··· Trecho para leitura

Para Leonardo, o problema aqui precisa começar do zero. E ele tem razão: as obras dos artistas sergipanos quase não têm espaço para ser expostas ao grande público que, por sua vez, não tem conhecimento do real valor delas. Falta galeria que fomente público e artista, e falta público que fomente artes plásticas. É um ciclo vicioso perigoso. “A ideia da valorização da obra de arte não passa pela mente do sergipano. O artista era visto como um marginal, como alguém que estava sempre precisando de dinheiro, um boêmio, um dissoluto”, lamenta Leonardo Alencar. Um solitário.
Para o artista sergipano nascido em Estância, que completa 50 anos de artes plásticas em abril do ano que vem, é preciso força política dentro do mercado das artes em terras sergipanas – mercado este que não existe. “A arte é um ser político. Como não existe apoio, ficamos atrasados. E isso é grave”, explica Leonardo Alencar. Como há pouca cultura na sociedade sergipana no aspecto de compreender a real dimensão da pintura e, também, não há galerias que exponham as peças constantemente, criou-se a prática de vendas em moldurarias que, segundo Alencar, não foi proposital, mas é péssimo. “Os artistas iam colocar moldura nas peças, alguém via, gostava e comprava. O moldureiro acabava sendo o entreposto, mesmo sem querer”, explica Leonardo. Essa prática foi intensificada no Estado na década de 1980 e teve como grande tutor Osvaldo José dos Santos, da Molduraria e, depois também Galeria, José de Dome.
NO PAREDÃO - Seu Osvaldo foi um grande colecionador e quando morreu, há 11 anos, passou o bastão para os filhos. Teodoro Fonseca Santos, 36, é um dos herdeiros que comanda a tradicional Molduraria e Galeria José de Dome que está há 39 anos ativada. Teodoro, assim como Leonardo, não é um otimista deste setor. De acordo com ele, o sergipano valoriza apenas o dinheiro. “Eles procuram os quadros mais baratos e que sejam de artistas que não tenham um grande nome. Não valorizam a arte”, constata Teodoro. Ainda segundo Teodoro Fonseca Santos, o mercado é tão decadente que nem as molduras de qualidade são mais valorizadas, e o que é pior, pelos próprios artistas que, já sabendo como o público sergipano é, não querem encarecer ainda mais a obra. “A nossa moldura é de madeira e dura 100 anos. Mas as pessoas daqui preferem as molduras que vêm de fora e que duram de cinco a seis anos”, explica ele. Uma moldura de qualidade para um quadro que mede 80 cm x 80 cm, por exemplo, custa em média R$ 50. É barata.

······

◆ Trabalho a fazer
[a] Segundo o trecho sobre o mercado de arte sergipano, há quantos anos a Molduraria e Galeria José de Dome está em atividade?
[b] No trecho sobre o mercado de arte sergipano, como Leonardo Alencar diz que o artista era visto? Liste todas as caracterizações que ele menciona.
[c] Redigite o trecho sobre o mercado de arte sergipano começando em "Para Leonardo, o" e seguindo até "Alencar. Um solitário.".

··· Linhas de dados

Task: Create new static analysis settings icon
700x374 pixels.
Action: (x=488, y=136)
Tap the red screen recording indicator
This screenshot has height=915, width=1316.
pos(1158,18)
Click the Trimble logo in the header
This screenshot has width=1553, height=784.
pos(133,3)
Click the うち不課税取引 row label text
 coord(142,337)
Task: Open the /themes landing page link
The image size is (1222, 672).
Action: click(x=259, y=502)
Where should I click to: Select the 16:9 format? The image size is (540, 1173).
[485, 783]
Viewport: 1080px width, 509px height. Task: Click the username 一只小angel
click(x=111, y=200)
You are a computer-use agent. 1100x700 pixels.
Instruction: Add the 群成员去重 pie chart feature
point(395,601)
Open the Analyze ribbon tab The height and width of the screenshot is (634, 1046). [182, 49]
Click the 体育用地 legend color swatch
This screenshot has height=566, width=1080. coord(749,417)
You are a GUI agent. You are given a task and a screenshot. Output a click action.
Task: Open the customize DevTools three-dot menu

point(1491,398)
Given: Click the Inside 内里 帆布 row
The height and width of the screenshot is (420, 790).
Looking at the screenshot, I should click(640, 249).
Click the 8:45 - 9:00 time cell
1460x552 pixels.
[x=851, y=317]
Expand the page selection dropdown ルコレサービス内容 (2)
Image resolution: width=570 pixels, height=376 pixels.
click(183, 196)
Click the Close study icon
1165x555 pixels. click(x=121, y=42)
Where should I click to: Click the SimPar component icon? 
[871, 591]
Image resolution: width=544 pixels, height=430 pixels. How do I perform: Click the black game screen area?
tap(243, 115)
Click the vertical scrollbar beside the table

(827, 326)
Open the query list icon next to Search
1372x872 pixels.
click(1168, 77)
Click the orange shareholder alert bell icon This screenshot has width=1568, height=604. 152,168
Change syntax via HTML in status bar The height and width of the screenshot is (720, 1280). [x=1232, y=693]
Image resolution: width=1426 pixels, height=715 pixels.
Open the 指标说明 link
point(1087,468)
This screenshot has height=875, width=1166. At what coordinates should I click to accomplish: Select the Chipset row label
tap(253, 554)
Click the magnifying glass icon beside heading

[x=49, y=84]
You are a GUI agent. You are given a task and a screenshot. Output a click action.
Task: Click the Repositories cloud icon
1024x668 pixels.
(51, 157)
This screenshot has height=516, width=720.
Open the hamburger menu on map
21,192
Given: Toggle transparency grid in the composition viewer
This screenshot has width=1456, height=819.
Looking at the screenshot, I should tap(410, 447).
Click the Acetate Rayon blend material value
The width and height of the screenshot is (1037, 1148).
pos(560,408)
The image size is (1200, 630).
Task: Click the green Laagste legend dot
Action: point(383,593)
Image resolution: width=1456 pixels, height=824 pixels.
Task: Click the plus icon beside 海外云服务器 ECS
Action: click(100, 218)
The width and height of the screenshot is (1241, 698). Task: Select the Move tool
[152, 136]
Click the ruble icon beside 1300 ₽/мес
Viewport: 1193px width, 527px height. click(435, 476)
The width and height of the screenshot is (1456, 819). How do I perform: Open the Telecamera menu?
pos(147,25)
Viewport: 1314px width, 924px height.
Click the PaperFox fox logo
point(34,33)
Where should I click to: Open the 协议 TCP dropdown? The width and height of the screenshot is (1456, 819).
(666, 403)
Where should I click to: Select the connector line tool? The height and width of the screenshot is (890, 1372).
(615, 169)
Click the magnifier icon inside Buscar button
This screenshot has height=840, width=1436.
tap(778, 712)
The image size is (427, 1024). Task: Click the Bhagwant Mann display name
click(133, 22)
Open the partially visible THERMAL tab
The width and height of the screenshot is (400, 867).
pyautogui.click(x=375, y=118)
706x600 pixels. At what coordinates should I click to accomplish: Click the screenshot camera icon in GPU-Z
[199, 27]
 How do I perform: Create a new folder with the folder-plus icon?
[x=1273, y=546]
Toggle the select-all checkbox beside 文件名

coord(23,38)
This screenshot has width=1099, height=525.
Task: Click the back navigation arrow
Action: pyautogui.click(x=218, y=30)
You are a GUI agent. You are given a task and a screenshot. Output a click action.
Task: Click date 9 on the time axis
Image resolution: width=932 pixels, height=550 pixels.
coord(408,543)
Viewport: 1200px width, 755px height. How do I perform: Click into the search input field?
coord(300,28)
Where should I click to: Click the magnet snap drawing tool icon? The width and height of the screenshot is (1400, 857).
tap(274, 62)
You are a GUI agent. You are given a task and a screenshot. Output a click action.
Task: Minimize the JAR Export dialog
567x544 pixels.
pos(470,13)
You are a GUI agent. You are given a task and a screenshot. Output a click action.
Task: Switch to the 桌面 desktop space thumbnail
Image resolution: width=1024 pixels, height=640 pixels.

······

◆ Respostas esperadas
[a] Há 39 anos.

[b]
- um marginal
- alguém que estava sempre precisando de dinheiro
- um boêmio
- um dissoluto

[c]
Para Leonardo, o problema aqui precisa começar do zero. E ele tem razão: as obras dos artistas sergipanos quase não têm espaço para ser expostas ao grande público que, por sua vez, não tem conhecimento do real valor delas. Falta galeria que fomente público e artista, e falta público que fomente artes plásticas. É um ciclo vicioso perigoso. “A ideia da valorização da obra de arte não passa pela mente do sergipano. O artista era visto como um marginal, como alguém que estava sempre precisando de dinheiro, um boêmio, um dissoluto”, lamenta Leonardo Alencar. Um solitário.